### EXERCISE PROMPT
What's needed: every entry, printed exactly, minus the images.

(Saved entries)
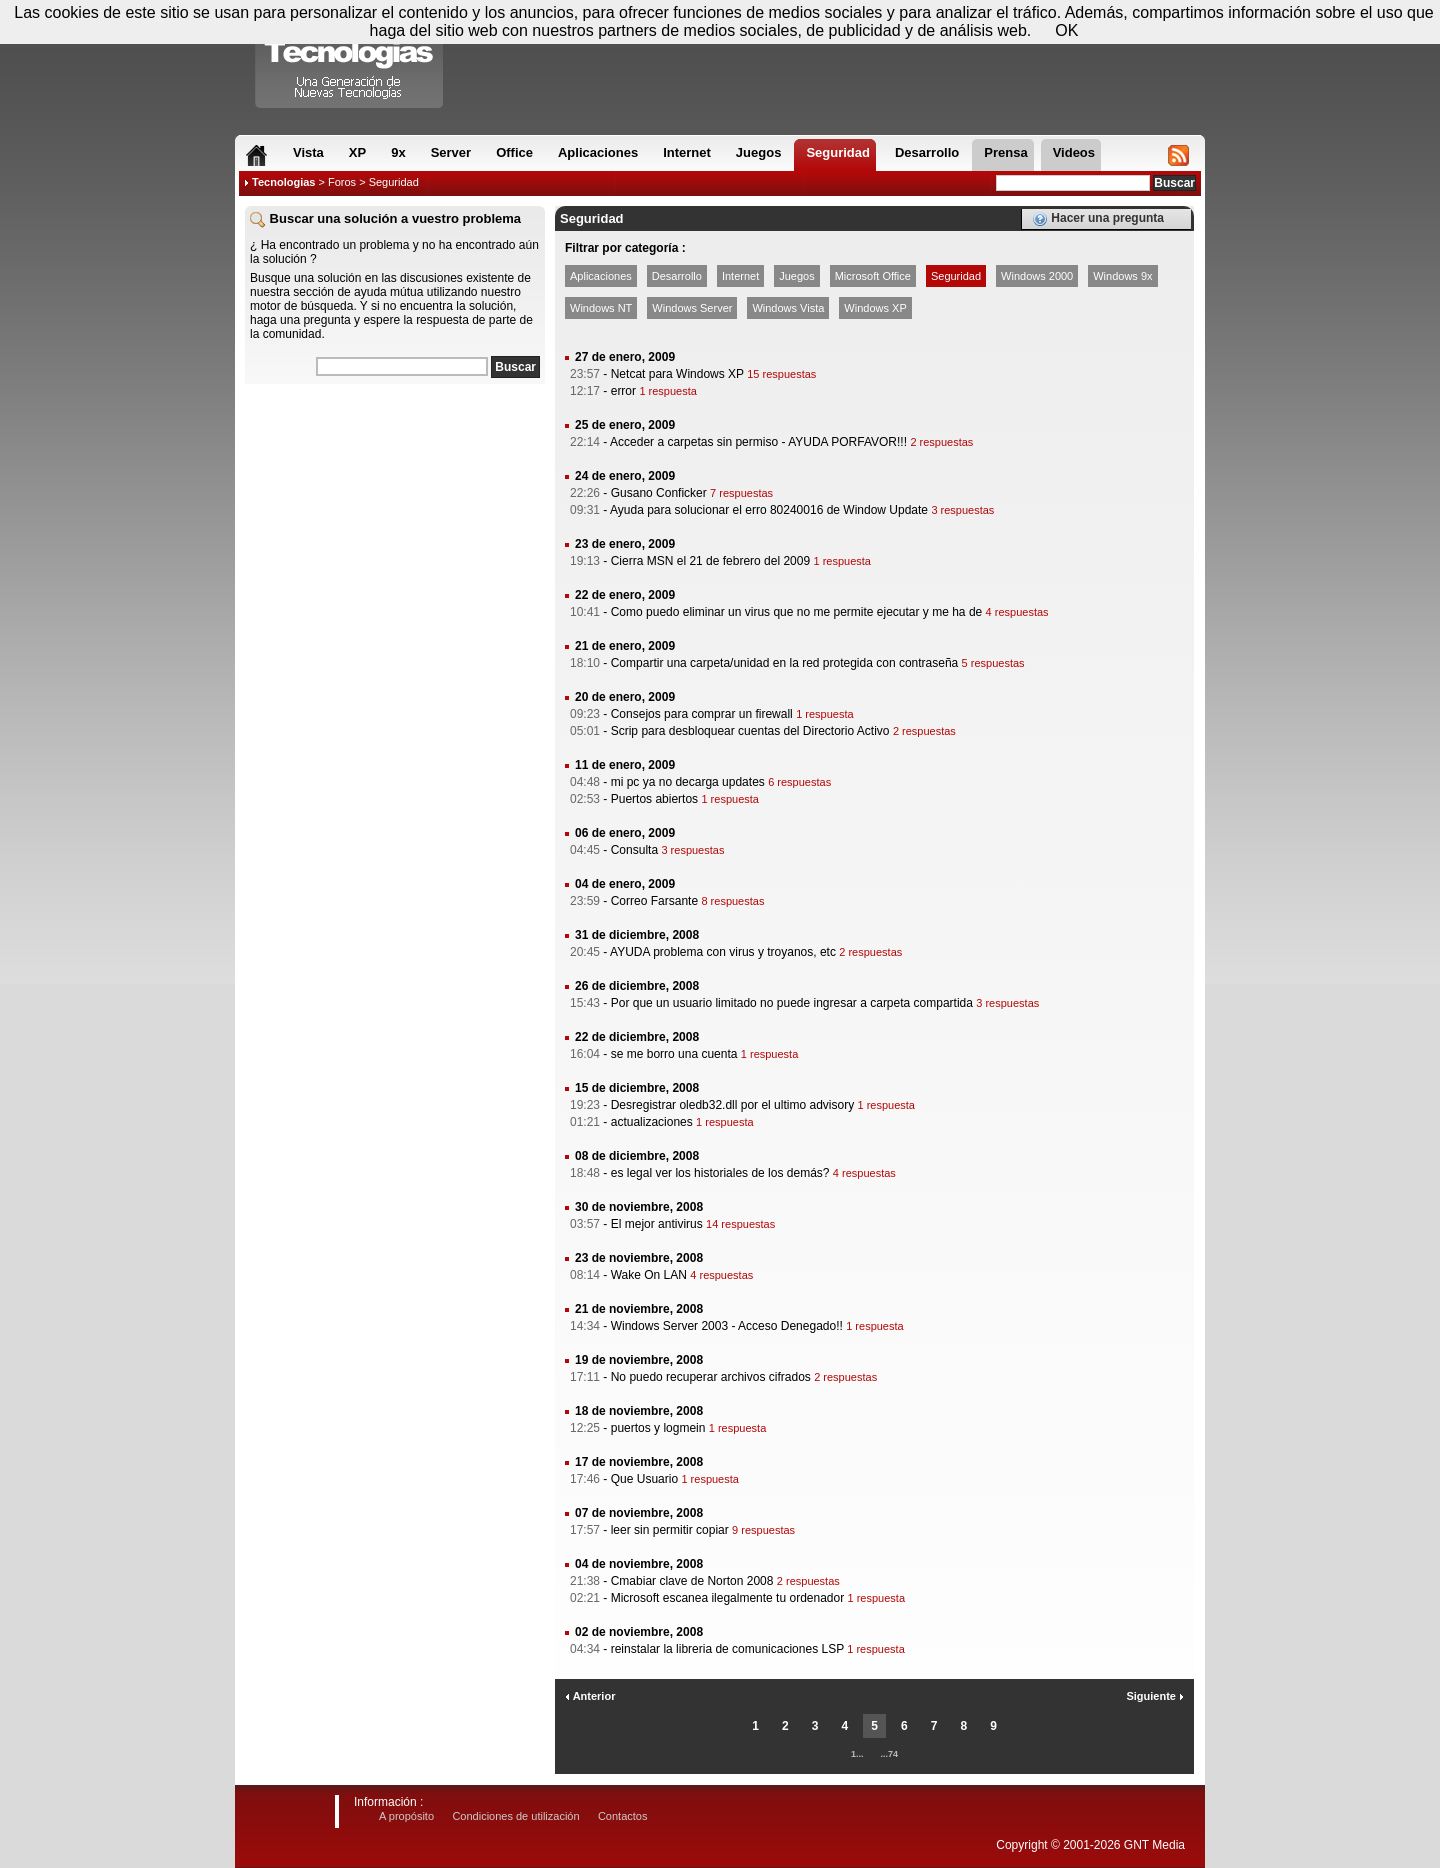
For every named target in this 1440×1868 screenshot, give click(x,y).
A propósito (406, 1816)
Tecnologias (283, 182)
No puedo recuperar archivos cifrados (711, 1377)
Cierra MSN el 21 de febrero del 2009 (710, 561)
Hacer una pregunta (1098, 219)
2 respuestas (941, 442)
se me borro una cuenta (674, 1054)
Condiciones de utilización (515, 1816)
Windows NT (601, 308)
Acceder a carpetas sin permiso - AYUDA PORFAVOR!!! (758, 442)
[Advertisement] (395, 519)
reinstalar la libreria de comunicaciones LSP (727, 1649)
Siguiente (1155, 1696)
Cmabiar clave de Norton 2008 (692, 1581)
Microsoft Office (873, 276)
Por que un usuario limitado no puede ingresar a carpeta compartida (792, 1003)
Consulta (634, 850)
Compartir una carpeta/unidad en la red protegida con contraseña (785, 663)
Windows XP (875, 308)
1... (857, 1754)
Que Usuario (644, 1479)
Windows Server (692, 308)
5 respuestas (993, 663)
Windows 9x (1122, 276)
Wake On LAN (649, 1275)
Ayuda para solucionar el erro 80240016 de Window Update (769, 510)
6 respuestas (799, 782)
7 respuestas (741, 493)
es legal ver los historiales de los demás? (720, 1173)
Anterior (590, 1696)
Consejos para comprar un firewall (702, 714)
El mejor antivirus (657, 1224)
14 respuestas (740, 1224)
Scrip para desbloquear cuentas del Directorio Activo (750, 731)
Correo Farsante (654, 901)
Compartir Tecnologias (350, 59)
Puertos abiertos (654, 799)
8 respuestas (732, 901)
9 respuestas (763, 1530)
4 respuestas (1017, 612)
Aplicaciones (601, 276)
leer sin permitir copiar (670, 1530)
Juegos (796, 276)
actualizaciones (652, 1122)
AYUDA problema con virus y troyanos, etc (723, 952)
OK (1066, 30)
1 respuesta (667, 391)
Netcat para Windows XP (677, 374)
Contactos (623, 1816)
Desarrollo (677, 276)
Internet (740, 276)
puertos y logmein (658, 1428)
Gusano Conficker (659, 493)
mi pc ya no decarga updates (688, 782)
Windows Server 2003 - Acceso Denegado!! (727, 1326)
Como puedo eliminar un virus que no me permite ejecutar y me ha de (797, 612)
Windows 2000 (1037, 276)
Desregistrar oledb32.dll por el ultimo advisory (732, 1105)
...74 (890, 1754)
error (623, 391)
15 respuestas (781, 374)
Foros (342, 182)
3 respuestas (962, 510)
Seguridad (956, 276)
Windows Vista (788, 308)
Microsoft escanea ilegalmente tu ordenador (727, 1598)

### OUTPUT
For every named target in this 1440×1868 screenshot, give click(x,y).
A propósito (406, 1816)
Tecnologias (283, 182)
No puedo recuperar archivos cifrados (711, 1377)
Cierra MSN el 21 de febrero del 2009 (710, 561)
Hacer una pregunta (1098, 219)
2 respuestas (941, 442)
se me borro una cuenta (674, 1054)
Condiciones de utilización (515, 1816)
Windows NT (601, 308)
Acceder a carpetas sin permiso - AYUDA PORFAVOR!!! (758, 442)
[Advertisement] (395, 519)
reinstalar la libreria de comunicaciones LSP (727, 1649)
Siguiente (1155, 1696)
Cmabiar clave de Norton 2008 (692, 1581)
Microsoft Office (873, 276)
Por que un usuario limitado no puede ingresar a carpeta compartida (792, 1003)
Consulta (634, 850)
Compartir una carpeta/unidad en la red protegida con contraseña (785, 663)
Windows XP (875, 308)
1... (857, 1754)
Que Usuario (644, 1479)
Windows Server (692, 308)
5 respuestas (993, 663)
Windows 9x (1122, 276)
Wake On LAN (649, 1275)
Ayuda para solucionar el erro 80240016 de Window Update (769, 510)
6 respuestas (799, 782)
7 respuestas (741, 493)
es legal ver los historiales de los demás? (720, 1173)
Anterior (590, 1696)
Consejos para comprar un firewall (702, 714)
El mejor antivirus (657, 1224)
14 respuestas (740, 1224)
Scrip para desbloquear cuentas del Directorio Activo (750, 731)
Correo Farsante (654, 901)
Compartir Tecnologias (350, 59)
Puertos abiertos (654, 799)
8 respuestas (732, 901)
9 respuestas (763, 1530)
4 respuestas (1017, 612)
Aplicaciones (601, 276)
leer sin permitir copiar (670, 1530)
Juegos (796, 276)
actualizaciones (652, 1122)
AYUDA problema con virus y troyanos, etc (723, 952)
OK (1066, 30)
1 respuesta (667, 391)
Netcat para Windows XP (677, 374)
Contactos (623, 1816)
Desarrollo (677, 276)
Internet (740, 276)
puertos y logmein (658, 1428)
Gusano Conficker (659, 493)
mi pc ya no decarga updates (688, 782)
Windows Server 2003 - Acceso Denegado!! (727, 1326)
Como puedo eliminar un virus que no me permite ejecutar y me ha de (797, 612)
Windows 2000 (1037, 276)
Desregistrar oledb32.dll por el ultimo advisory (732, 1105)
...74 (890, 1754)
error (623, 391)
15 respuestas (781, 374)
Foros (342, 182)
3 respuestas (962, 510)
Seguridad (956, 276)
Windows Vista (788, 308)
Microsoft escanea ilegalmente tu ordenador (727, 1598)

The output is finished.